First, there is a danger that courts might be tempted to use administrative law as a way to avoid addressing religious-liberty questions that seem too difficult. Administrative law is certainly not unique in this regard—courts often find procedural reasons or alternative substantive grounds for making decisions that allow them to avoid a thorny issue. But a judicial refusal to answer important religious-liberty questions risks embroiling everyone—the parties, the courts, and the country—in litigation and controversy that may last much longer than need be. That is harmful to all involved.
The contraceptive-mandate cases again provide a useful illustration. In 2020, the Supreme Court had the chance to answer, fully and finally, the straightforward question at the heart of the conflict: whether the Religious Freedom Restoration Act requires an exemption from the mandate for religious non-profits. But the Court chose not to answer that question, instead focusing on the narrower administrative-law question of whether the agency had the power to create such an exemption in the first place. At the time, Justice Samuel Alito wrote that the Court’s failure to address the underlying question “will prolong the legal battle in which the Little Sisters have now been engaged for seven years.”
Time has proved Justice Alito right. More than two years later, the Little Sisters are still embroiled in litigation against eighteen state governments over the contraceptive mandate. Worse, the conflict has been left to rage on. As a candidate in 2020, Joe Biden promised to rescind the current exemption and “restore the Obama-Biden policy that existed before the Hobby Lobby ruling.” And in 2022 the Biden administration continues to say that it plans to come out with yet another version of the contraceptive mandate soon. The Supreme Court’s failure to decide the central religious-liberty question has allowed the issue to fester, seemingly without end.
While religious parties, the courts, and the country as a whole may suffer from narrow administrative rulings that leave these contentious disputes unresolved, there is a related danger for those who advocate a more limited conception of religious freedom. Sometimes, administrative-law remedies will be much broader than anything that religious-liberty law would provide. If a court eventually strikes down the contraceptive mandate using the major-questions doctrine, the remedy will be that the mandate is eliminated entirely for all employer health plans, not just those offered by religious objectors. That is much stronger medicine than a decision based solely on religious liberty, which typically would only provide a narrow religious exemption while leaving the mandate in effect for the vast majority of other employers. In short, sometimes a government’s refusal to allow for religious exemptions may invite litigants and courts to reach for a stronger and broader administrative-law result that will do more damage to the government’s claimed interests.

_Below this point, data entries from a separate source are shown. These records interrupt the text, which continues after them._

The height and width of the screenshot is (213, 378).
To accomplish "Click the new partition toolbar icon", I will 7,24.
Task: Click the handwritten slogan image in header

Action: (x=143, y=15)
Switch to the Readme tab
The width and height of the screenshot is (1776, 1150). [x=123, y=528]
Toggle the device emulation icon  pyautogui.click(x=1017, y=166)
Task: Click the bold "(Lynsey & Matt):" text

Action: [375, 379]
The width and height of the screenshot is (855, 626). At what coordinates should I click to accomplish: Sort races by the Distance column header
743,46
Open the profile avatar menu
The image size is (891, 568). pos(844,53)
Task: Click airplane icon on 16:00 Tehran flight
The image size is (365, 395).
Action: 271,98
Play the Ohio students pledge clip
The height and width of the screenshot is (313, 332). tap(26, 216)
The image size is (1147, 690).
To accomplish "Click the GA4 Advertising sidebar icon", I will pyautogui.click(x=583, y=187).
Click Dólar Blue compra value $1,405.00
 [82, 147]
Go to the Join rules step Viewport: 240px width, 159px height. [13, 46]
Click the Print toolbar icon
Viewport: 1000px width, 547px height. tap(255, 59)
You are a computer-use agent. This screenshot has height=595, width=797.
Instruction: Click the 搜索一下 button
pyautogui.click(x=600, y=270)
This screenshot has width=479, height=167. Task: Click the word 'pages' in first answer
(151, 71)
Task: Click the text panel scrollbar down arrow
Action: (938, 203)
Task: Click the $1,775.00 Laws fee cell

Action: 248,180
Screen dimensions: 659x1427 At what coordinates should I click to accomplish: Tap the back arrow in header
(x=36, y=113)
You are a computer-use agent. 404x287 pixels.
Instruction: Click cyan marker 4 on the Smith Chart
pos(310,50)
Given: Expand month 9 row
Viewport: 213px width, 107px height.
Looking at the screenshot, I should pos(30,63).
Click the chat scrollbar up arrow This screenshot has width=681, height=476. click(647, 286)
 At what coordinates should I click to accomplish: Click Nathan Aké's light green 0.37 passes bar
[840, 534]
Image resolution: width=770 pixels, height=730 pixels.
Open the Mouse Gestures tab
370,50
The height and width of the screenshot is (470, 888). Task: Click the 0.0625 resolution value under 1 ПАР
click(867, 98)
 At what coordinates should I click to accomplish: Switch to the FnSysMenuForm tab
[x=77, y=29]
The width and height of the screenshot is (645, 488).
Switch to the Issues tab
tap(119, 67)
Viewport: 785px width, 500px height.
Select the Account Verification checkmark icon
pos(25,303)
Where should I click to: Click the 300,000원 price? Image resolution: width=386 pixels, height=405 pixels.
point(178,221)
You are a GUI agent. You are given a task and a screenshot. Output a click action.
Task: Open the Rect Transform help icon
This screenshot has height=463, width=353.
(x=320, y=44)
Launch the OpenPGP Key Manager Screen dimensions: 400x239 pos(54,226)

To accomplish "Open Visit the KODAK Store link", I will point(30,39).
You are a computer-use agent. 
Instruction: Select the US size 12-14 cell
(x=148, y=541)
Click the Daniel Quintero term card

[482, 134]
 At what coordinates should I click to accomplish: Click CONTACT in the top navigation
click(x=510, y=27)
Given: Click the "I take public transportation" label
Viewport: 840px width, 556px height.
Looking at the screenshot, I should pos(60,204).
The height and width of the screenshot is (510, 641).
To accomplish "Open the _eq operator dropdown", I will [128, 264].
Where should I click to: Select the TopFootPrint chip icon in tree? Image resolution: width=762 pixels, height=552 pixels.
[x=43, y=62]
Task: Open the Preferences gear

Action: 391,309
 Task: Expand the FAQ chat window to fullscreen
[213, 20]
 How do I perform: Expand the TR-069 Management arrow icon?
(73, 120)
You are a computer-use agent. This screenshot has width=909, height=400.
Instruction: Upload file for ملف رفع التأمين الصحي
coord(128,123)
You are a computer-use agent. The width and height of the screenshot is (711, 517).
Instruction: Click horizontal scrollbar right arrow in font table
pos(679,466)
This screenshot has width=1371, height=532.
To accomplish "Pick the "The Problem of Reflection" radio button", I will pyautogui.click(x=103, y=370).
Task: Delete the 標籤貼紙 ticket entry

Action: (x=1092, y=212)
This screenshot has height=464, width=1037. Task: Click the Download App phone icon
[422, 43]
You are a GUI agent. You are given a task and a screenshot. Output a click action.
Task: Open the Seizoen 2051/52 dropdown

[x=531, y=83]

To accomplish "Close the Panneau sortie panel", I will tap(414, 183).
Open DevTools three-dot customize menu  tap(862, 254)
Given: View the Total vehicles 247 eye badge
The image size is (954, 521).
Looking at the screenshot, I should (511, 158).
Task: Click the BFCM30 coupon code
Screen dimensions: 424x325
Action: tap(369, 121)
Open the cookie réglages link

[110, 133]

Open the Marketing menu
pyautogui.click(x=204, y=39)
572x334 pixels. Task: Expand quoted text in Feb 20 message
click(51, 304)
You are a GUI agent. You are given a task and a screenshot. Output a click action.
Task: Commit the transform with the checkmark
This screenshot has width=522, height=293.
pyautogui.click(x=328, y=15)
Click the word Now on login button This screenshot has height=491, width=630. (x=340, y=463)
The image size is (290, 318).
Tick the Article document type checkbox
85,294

Alexander Hamilton once wrote that the structural protections of the Constitution were “in every rational sense and to every useful purpose” a Bill of Rights. Like Hamilton, Adam White correctly sees the value that structural protections like administrative law can provide to the protection of individual liberty. Thankfully, however, we also have a Bill of Rights and other express protections for individual liberty. It is important that we continue to use them too, as they provide a targeted mechanism for directly resolving our pluralistic society’s most contentious disputes.